Second, Judge Hillman clarified what “direct solicitation” and “indirect solicitation” of employees means, at least when those terms are not defined in a contract. Direct solicitation is “traditional solicitation, encompassing any active verbal or written encouragement to leave AMD, even if not intended to harm AMD.” Indirect solicitation is “more context-sensitive.” “Subtle hints and encouragements,” so long as “the solicitor actually intended to induce the solicitee to leave,” are indirect solicitation. Based on these definitions, Judge Hillman ruled that AMD was not likely to win on its breach-of-contract solicitation claim against Feldman because there was little evidence that he solicited Desai beyond merely making positive comments about Nvidia. But Desai’s statement to Kociuk that she wanted him to join her at Nvidia, and Hagen’s statement to Desai asking how quickly she could give notice to AMD that she was leaving, were direct solicitation. On this basis, Judge Hillman ruled that AMD was likely to win on its breach-of-contract solicitation claims against Desai and Hagen, but not on its claim against Feldman.

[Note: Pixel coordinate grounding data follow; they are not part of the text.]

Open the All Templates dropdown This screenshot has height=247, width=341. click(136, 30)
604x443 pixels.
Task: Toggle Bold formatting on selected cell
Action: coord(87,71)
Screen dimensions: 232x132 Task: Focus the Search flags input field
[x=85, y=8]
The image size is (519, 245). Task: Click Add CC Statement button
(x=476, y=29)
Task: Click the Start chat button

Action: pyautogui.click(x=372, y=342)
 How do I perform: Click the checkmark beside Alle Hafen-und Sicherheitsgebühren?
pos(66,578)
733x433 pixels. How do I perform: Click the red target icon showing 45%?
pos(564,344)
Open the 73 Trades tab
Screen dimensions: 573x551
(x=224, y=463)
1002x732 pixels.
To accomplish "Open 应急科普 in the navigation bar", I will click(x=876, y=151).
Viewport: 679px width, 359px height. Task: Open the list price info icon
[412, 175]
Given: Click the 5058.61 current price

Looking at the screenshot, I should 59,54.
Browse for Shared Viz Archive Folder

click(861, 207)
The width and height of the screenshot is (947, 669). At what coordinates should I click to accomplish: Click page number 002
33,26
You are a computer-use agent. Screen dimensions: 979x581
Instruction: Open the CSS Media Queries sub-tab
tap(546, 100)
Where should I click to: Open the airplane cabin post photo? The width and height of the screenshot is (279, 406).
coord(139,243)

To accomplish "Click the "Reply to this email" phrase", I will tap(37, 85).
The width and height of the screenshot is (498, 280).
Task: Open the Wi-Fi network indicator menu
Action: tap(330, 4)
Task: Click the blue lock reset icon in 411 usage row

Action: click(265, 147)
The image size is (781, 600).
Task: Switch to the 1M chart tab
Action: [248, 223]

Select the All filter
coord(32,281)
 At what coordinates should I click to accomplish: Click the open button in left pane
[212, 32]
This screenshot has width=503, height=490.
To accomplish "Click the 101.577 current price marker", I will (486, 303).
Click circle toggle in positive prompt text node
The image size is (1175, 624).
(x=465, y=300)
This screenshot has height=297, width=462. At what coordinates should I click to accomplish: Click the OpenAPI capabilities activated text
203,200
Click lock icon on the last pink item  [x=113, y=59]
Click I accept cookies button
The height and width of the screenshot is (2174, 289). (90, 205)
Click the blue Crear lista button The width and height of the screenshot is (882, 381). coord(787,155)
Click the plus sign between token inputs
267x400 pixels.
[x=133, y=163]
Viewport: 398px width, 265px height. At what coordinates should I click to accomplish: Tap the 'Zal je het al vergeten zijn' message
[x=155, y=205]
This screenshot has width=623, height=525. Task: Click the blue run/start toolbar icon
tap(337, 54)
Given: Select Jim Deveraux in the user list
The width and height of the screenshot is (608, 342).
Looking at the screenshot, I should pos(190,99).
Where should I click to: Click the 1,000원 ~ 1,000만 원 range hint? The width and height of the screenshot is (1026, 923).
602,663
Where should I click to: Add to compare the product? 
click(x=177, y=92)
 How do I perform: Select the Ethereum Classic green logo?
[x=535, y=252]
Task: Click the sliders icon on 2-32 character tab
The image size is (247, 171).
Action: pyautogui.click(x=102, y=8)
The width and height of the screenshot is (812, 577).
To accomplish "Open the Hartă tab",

Finally, Judge Hillman decided as part of his injunction analysis that AMD could be “irreparably harmed” if he did not issue an injunction based on the trade secret claims, even though the employees said that they gave all confidential AMD information to a third-party neutral for forensic examination after the lawsuit began. He ruled this way in part because Feldman, Desai, and Kociuk “must all remember large amounts of confidential AMD information that they learned during their employment.” This is a variation of the “inevitable disclosure” doctrine. This doctrine says that, even if an employee possesses no physical trade secret information in paper or electronic form, if an employee goes to a competing company in breach of a noncompetition agreement, then the threat that the trade secrets or confidential information in the employee’s head will be “inevitably disclosed” while he works at the competitor can threaten “irreparable harm” to the former employer to support an injunction against the employee. Another Massachusetts District Judge recently ruled that this doctrine only applies when a noncompetition agreement has been breached first, but here Judge Hillman seems to suggest that it can apply when there has been trade secret theft, too, even absent a noncompetition agreement. Because he does not provide a lot of analysis on this issue, it is unclear whether Judge Hillman meant to go this far. But if so, he would be extending a somewhat controversial doctrine even further.
At bottom, this decision is sure to be cited and discussed in future cases because the factual scenarios are so common: employees take company information, but there is no evidence that they used it; employees discuss new job opportunities with other employees; and once a lawsuit begins, employees give up all confidential information. On the whole, the decision is good for employers. Yet it will be interesting to see how future courts apply Judge Hillman’s reasoning.